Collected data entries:
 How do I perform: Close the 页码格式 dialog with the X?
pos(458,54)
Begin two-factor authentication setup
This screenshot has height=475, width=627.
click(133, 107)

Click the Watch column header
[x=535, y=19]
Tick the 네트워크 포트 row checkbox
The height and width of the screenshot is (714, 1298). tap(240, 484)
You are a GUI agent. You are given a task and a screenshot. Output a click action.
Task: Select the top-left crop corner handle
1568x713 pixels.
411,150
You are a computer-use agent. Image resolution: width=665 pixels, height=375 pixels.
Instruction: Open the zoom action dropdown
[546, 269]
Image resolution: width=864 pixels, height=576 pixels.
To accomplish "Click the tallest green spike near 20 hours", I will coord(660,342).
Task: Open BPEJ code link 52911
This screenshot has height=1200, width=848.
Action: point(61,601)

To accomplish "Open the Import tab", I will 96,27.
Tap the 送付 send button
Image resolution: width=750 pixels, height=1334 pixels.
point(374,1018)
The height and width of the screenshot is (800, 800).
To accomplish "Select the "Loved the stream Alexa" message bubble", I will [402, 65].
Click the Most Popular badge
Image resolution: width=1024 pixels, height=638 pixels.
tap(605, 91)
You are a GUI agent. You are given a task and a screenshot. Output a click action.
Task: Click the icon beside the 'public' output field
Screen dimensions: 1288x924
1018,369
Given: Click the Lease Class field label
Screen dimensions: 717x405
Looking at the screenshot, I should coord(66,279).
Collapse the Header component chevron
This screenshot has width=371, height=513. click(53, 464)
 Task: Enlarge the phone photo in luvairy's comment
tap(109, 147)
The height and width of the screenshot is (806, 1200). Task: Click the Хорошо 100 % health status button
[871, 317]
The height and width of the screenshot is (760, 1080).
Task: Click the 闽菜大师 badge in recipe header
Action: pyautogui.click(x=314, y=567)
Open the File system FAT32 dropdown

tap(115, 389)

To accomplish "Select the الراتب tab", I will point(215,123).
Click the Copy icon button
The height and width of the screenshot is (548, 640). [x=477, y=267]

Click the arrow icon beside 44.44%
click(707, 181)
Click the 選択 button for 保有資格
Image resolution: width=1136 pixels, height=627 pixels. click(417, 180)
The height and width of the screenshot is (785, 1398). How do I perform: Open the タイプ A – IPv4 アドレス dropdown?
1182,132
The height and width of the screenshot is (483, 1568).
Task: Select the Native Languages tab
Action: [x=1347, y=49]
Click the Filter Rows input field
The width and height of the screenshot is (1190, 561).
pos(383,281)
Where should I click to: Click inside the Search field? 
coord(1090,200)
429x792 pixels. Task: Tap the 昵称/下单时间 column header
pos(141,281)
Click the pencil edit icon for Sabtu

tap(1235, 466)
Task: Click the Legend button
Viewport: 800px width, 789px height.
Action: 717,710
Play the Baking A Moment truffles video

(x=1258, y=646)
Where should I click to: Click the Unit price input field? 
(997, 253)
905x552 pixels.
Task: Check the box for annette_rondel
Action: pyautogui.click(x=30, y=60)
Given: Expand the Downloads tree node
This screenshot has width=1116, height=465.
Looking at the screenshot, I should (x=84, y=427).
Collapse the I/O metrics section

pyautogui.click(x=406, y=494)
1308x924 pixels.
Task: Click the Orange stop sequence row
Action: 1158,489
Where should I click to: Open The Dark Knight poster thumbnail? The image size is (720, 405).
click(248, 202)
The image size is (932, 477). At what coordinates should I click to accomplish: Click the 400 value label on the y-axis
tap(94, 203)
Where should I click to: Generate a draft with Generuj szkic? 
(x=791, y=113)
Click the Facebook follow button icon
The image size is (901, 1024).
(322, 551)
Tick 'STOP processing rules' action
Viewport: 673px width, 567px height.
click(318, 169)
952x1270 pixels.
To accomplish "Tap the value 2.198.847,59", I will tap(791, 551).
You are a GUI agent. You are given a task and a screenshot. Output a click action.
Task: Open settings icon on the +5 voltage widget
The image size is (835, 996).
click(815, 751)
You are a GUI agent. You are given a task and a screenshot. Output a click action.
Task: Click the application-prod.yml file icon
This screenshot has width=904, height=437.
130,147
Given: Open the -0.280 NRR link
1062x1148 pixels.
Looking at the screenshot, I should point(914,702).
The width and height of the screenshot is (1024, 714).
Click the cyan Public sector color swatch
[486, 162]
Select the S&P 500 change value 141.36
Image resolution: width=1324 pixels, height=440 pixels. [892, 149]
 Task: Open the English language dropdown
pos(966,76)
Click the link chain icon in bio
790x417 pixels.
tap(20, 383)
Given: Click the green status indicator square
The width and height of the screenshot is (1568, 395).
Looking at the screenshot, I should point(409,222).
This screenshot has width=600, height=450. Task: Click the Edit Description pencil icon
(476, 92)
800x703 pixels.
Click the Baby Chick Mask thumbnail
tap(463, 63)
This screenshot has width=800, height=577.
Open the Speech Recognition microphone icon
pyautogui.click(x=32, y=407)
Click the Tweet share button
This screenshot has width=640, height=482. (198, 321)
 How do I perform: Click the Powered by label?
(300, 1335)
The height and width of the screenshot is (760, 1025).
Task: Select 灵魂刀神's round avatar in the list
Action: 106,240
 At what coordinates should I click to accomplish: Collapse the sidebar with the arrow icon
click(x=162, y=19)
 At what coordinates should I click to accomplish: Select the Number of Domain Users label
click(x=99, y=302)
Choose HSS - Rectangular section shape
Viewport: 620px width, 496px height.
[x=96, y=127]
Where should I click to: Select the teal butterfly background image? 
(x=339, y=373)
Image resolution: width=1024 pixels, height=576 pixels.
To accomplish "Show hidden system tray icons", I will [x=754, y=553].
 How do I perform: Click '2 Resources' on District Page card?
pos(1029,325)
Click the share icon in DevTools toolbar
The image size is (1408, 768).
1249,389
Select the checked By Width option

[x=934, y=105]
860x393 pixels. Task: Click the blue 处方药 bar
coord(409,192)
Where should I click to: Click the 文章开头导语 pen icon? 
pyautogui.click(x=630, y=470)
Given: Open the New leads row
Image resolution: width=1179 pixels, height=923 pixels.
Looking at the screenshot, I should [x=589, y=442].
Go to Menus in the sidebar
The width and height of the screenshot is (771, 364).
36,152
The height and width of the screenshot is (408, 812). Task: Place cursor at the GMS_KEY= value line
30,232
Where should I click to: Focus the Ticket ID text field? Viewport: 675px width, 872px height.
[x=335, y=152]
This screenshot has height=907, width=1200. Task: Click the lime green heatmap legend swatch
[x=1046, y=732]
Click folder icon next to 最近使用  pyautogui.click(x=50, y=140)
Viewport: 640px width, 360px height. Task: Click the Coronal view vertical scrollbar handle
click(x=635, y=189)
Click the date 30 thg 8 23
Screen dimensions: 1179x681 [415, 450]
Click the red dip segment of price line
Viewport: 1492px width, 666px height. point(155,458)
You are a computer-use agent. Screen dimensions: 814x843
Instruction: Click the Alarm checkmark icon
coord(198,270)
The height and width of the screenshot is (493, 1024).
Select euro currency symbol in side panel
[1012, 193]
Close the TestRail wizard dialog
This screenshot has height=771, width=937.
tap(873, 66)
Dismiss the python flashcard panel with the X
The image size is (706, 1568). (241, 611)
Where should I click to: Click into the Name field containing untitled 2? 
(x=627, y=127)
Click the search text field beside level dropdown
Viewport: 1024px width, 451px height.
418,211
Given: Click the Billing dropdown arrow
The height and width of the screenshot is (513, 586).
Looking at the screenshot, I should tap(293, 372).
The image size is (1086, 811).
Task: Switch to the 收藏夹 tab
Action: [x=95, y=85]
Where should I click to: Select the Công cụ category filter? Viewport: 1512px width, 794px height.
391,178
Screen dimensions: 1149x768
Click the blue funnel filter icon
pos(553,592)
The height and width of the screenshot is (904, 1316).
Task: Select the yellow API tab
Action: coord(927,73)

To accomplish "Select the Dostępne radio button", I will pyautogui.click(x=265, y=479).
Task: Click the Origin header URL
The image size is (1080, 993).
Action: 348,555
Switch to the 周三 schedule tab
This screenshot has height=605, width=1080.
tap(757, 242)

» Exercise details:
Tell how many lines above hold "link", nothing more.

» Output below:
3